The Nuremberg Diary: A front row seat to evil

70 years after the trials of major Nazi war criminals, a German-to-English translator recounts harrowing interviews with some of history's most evil men.

Chief American prosecutor Robert H. Jackson addresses the Nuremberg court on November 20, 1945 (photo credit: Wikimedia Commons)
Chief American prosecutor Robert H. Jackson addresses the Nuremberg court on November 20, 1945
(photo credit: Wikimedia Commons)
One day not long ago, I opened a desk drawer in my home office and carefully removed a small, spiral-bound diary that I wrote in Nuremberg, Germany, fully seven decades ago. When I started it in 1945, I inscribed on the cardboard cover, in fountain pen ink, a one-word title: “SECRET.” Inside, I wrote candidly of experiences I was having while participating, as a staff member of the Office of the US Chief of Counsel for the Prosecution of Axis Criminality, in the trial of the most incriminated former leaders of the defeated Nazi regime.
Seventy years ago this week, just a few days before Thanksgiving 1945, in a packed courtroom in Nuremberg, the first session of the true “Trial of the Century” was opened. During the ensuing 10 months, 23 former Third Reich officials stood trial in that war-ravaged city’s imposing Palace of Justice before a panel of judges from the US, England, the Soviet Union and France. Ultimately, all but three of the defendants were convicted of, variously, war crimes, crimes against humanity, and crimes against peace (that is, waging “aggressive war”).
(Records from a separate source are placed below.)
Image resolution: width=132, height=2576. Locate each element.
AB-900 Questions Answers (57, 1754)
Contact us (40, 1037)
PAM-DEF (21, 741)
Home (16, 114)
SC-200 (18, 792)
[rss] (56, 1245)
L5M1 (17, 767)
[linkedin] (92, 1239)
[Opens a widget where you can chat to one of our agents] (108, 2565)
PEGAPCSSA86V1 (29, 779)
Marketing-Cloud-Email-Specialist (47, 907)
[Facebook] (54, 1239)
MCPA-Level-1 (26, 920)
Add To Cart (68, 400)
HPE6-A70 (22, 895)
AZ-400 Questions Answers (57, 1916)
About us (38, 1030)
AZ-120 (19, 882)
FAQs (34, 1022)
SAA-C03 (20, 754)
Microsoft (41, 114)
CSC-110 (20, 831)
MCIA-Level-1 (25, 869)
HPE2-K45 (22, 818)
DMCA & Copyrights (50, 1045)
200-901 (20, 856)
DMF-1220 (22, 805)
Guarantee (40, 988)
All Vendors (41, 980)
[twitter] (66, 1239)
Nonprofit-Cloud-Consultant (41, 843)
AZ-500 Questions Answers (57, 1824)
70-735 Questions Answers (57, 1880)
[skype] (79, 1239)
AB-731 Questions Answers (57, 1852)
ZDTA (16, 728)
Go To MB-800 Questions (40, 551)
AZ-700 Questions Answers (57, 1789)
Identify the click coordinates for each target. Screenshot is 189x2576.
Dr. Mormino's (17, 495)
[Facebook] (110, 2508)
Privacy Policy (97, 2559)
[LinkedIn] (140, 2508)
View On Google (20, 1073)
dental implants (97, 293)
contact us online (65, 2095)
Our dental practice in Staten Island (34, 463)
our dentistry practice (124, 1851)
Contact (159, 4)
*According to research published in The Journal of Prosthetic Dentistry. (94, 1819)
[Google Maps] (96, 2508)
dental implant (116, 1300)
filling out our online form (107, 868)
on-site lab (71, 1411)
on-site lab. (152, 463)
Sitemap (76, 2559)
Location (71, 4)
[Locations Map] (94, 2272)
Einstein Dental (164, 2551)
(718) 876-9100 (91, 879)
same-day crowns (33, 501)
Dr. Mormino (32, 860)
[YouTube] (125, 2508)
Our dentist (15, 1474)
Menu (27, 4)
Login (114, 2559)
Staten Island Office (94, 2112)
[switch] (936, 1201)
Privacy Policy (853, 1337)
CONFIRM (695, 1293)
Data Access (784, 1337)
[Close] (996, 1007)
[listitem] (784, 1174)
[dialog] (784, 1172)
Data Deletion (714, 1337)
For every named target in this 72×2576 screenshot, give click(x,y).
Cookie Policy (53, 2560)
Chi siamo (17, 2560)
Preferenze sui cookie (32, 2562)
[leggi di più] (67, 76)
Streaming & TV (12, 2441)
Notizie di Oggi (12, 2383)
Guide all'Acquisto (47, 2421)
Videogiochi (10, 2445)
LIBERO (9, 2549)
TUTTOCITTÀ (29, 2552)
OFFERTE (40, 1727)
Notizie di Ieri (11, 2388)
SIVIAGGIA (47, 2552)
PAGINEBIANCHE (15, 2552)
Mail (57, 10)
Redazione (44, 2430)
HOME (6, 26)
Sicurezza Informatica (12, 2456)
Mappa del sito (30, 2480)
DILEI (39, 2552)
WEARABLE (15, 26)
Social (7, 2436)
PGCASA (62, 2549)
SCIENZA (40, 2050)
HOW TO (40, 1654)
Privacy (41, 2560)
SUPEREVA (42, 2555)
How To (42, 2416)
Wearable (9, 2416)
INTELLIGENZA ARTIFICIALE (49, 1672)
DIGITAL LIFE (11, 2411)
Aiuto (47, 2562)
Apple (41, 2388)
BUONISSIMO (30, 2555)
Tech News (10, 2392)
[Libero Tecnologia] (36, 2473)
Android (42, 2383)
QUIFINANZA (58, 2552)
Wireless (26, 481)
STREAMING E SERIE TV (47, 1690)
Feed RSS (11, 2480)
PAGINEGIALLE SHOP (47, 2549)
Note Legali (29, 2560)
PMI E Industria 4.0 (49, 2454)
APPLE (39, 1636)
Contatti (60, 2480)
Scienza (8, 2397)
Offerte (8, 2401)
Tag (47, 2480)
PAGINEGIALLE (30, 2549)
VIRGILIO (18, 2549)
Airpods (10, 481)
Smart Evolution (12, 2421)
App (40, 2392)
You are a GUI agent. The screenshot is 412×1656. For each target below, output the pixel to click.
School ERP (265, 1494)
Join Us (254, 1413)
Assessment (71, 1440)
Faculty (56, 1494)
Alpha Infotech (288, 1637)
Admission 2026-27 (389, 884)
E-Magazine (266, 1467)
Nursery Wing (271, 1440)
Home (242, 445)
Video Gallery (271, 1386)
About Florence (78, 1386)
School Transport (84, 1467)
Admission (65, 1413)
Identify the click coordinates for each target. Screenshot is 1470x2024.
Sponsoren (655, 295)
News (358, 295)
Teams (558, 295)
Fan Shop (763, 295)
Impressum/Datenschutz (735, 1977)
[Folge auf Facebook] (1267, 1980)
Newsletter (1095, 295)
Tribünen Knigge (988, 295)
Ten of the men were executed, and Hermann Goering committed suicide shortly before he was to be hanged.
Tried in front of the specially created “International Military Tribunal,” this was the landmark trial – and this was the court – in which international criminal law was born. “Nuremberg,” to use the now-common shorthand, was thus the progenitor of the International Criminal Court and other tribunals that were created after the Cold War ended to try the perpetrators of genocide and other atrocity crimes perpetrated in such places as Rwanda and Bosnia. The Nuremberg trial’s revelations about the scope and depravity of Nazi crimes – and world leaders’ continuing failure in this new century to prevent, or sometimes even to halt, the perpetration of large-scale atrocity crimes – weigh heavily on the conscience of humankind to this day.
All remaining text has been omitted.